Data extract:
━━━━━━━━
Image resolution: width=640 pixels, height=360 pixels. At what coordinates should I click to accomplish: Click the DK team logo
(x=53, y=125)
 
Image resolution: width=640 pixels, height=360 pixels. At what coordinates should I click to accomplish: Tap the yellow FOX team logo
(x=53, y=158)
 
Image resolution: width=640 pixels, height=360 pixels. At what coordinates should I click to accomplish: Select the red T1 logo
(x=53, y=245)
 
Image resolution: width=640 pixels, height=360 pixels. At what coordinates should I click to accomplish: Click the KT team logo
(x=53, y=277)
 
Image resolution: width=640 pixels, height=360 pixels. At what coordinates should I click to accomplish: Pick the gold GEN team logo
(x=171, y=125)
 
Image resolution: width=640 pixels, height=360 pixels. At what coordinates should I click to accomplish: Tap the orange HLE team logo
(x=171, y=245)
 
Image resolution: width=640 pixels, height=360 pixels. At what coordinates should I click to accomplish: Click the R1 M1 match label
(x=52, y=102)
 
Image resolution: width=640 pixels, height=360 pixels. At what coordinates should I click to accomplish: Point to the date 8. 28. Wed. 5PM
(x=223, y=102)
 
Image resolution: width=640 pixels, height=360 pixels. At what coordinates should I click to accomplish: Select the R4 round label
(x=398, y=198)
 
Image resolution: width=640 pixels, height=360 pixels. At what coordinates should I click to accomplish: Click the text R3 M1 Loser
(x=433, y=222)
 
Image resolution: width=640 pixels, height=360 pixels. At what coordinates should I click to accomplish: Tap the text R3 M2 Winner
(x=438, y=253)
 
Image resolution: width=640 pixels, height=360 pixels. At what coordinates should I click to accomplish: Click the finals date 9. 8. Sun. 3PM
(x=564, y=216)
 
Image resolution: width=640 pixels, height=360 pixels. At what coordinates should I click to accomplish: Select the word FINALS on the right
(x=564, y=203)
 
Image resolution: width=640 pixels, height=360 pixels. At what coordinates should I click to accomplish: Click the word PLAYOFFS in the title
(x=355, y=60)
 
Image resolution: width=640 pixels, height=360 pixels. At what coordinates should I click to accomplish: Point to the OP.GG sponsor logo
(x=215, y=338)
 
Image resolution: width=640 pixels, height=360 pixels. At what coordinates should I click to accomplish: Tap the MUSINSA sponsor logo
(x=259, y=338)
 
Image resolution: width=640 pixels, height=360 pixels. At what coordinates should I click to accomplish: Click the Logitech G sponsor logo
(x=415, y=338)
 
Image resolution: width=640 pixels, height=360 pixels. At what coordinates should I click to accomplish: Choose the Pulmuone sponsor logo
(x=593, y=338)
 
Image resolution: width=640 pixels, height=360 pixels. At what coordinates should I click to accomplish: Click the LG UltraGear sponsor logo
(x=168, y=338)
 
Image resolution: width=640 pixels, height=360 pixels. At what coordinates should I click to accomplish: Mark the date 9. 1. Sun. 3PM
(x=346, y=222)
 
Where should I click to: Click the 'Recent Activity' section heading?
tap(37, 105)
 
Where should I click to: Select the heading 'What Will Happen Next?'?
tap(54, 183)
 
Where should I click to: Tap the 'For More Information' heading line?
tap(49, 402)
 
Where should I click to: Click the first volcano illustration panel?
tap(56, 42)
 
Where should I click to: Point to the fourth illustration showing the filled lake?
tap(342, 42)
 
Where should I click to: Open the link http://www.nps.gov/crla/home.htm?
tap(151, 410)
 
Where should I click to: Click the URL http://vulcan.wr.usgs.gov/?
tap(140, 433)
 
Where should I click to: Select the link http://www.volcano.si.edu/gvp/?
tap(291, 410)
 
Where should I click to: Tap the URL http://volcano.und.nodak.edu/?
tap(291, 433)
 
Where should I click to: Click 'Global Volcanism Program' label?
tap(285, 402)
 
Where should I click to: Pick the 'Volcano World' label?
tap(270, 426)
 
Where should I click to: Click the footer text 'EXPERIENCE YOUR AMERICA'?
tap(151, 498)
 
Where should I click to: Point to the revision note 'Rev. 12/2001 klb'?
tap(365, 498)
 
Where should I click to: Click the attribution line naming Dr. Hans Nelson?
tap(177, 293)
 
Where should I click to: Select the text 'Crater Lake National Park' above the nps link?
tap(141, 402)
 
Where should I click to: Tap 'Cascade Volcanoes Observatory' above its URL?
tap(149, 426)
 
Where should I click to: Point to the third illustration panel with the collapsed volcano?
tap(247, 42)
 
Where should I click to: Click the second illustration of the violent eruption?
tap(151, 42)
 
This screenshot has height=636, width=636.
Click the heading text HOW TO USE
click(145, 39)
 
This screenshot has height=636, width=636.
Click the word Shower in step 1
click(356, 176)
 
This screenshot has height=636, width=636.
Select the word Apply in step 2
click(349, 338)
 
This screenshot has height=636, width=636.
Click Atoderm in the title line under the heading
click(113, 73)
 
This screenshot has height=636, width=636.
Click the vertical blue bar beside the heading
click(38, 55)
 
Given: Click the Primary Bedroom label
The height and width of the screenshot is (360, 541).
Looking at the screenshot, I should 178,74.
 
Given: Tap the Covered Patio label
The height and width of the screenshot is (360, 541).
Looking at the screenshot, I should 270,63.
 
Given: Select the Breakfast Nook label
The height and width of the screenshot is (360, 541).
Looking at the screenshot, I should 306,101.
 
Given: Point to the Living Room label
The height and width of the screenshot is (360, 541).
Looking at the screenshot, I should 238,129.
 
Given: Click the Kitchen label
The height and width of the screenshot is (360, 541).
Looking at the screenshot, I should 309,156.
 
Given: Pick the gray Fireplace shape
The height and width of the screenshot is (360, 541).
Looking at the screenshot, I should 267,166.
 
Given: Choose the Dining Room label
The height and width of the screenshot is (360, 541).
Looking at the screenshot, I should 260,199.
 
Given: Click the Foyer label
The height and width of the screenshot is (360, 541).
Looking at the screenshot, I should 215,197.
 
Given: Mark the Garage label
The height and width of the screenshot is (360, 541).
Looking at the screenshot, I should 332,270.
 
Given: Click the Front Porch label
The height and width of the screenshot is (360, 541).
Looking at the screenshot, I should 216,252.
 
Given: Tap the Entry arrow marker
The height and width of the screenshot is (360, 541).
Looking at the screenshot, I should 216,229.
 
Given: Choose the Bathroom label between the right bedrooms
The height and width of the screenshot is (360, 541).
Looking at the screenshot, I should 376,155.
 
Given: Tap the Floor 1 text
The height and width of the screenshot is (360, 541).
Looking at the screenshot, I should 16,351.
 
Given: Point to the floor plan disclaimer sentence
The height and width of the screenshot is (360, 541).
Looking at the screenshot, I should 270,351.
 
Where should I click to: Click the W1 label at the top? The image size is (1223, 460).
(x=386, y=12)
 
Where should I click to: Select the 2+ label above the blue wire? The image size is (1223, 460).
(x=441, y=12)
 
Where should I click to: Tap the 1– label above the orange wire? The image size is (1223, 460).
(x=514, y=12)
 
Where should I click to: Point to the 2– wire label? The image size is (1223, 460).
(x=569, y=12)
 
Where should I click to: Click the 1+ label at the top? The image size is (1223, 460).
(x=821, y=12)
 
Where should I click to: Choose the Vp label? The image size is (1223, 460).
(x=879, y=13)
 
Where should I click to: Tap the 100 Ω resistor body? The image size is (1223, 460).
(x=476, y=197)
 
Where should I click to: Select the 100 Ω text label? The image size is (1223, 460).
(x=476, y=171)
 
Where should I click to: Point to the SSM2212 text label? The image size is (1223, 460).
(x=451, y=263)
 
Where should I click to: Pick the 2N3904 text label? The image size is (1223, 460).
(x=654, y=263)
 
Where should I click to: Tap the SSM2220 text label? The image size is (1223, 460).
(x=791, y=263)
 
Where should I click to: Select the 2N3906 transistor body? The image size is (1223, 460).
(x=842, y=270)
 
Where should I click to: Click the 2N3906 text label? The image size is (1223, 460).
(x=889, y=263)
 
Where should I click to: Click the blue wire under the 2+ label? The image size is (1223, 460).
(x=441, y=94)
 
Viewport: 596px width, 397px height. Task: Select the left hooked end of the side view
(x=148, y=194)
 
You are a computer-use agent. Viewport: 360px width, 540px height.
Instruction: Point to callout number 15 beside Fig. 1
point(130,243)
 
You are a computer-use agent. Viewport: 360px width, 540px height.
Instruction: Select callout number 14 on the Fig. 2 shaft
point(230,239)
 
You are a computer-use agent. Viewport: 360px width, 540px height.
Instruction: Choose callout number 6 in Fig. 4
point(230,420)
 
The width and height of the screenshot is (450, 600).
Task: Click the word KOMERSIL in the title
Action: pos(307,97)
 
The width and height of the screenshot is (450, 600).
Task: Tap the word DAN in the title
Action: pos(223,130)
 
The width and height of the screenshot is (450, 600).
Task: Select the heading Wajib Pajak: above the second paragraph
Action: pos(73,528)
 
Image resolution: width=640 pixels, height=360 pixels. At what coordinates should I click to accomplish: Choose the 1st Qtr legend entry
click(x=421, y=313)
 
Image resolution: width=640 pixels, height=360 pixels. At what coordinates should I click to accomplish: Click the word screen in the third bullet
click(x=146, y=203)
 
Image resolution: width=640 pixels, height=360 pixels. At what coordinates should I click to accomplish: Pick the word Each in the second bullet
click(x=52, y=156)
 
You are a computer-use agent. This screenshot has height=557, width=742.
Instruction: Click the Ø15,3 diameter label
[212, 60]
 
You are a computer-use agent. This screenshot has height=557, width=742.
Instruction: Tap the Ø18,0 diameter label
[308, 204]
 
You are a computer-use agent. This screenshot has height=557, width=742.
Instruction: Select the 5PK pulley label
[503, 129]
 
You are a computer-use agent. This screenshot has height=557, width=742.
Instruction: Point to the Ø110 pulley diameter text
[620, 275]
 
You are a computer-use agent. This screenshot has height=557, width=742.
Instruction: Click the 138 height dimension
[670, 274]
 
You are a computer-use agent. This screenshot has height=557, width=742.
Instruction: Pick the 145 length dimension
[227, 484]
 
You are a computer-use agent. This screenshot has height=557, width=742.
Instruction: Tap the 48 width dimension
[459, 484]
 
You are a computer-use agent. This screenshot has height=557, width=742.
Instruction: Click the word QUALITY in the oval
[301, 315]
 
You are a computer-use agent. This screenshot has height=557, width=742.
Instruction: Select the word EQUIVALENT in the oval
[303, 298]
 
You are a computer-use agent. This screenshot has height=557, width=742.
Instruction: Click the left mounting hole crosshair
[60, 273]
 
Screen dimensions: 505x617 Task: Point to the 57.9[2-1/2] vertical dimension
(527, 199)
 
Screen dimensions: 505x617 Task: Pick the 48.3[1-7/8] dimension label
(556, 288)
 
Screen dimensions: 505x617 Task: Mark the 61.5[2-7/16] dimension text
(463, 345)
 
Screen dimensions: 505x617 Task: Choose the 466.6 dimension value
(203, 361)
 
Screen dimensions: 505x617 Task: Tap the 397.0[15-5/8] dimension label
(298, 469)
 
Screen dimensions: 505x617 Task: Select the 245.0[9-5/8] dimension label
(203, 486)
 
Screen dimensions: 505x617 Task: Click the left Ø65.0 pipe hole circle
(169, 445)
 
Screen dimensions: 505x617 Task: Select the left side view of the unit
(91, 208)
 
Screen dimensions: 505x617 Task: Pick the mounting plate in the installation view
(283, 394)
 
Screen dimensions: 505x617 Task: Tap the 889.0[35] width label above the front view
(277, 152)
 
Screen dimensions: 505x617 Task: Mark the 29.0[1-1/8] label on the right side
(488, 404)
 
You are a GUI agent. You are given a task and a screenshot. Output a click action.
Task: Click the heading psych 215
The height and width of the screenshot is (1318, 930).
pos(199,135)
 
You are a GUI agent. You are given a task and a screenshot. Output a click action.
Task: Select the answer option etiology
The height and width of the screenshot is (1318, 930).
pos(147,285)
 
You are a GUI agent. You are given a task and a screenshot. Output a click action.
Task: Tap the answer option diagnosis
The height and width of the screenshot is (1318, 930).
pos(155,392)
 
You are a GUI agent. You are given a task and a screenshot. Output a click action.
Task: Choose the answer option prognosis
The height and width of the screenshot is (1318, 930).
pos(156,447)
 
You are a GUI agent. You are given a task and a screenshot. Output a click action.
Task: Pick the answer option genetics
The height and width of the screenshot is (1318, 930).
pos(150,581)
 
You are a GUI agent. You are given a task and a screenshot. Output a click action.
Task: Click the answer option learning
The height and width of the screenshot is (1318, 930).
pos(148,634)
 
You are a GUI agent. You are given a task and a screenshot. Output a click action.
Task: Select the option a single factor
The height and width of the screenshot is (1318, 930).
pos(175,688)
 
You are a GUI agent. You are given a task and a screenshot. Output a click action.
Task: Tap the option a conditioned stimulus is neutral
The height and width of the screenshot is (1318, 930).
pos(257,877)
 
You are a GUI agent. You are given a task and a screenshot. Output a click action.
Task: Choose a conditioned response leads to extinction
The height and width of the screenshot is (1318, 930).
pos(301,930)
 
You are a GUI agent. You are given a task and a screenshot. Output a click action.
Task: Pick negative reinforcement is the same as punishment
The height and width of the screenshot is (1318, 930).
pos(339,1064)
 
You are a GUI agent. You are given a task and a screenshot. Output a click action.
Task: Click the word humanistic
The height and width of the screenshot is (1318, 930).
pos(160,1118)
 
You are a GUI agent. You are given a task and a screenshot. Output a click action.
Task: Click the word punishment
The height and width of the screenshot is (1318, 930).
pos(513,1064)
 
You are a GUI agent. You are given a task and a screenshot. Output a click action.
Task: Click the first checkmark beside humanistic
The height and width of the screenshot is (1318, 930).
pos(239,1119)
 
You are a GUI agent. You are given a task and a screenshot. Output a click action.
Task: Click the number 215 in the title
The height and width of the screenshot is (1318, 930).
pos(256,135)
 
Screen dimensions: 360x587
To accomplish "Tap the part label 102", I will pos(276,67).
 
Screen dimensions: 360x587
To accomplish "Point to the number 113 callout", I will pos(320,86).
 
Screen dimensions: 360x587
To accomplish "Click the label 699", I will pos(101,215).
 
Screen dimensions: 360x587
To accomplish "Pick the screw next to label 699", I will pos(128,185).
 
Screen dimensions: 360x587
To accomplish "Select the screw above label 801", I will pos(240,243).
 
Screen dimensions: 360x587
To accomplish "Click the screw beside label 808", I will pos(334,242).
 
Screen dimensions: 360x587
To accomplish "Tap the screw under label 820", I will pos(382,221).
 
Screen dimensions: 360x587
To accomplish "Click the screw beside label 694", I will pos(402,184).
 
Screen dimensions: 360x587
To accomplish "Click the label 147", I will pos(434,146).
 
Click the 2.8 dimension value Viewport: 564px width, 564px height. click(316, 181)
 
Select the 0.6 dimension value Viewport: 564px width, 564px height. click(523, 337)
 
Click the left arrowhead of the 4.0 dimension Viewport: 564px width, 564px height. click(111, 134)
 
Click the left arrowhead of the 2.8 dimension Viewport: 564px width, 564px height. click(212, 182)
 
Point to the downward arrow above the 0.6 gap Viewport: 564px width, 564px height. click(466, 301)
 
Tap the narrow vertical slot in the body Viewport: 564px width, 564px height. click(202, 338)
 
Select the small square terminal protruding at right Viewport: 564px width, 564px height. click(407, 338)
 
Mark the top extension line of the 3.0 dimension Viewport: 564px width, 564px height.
━━━━━━━━
Exercise details: Find each line above that contains the word "right" and copy those lines out in full.

Written answer:
Image resolution: width=640 pixels, height=360 pixels. At what coordinates should I click to accomplish: Select the word FINALS on the right
Given: Choose the Bathroom label between the right bedrooms
Screen dimensions: 505x617 Task: Mark the 29.0[1-1/8] label on the right side
Select the small square terminal protruding at right Viewport: 564px width, 564px height. click(407, 338)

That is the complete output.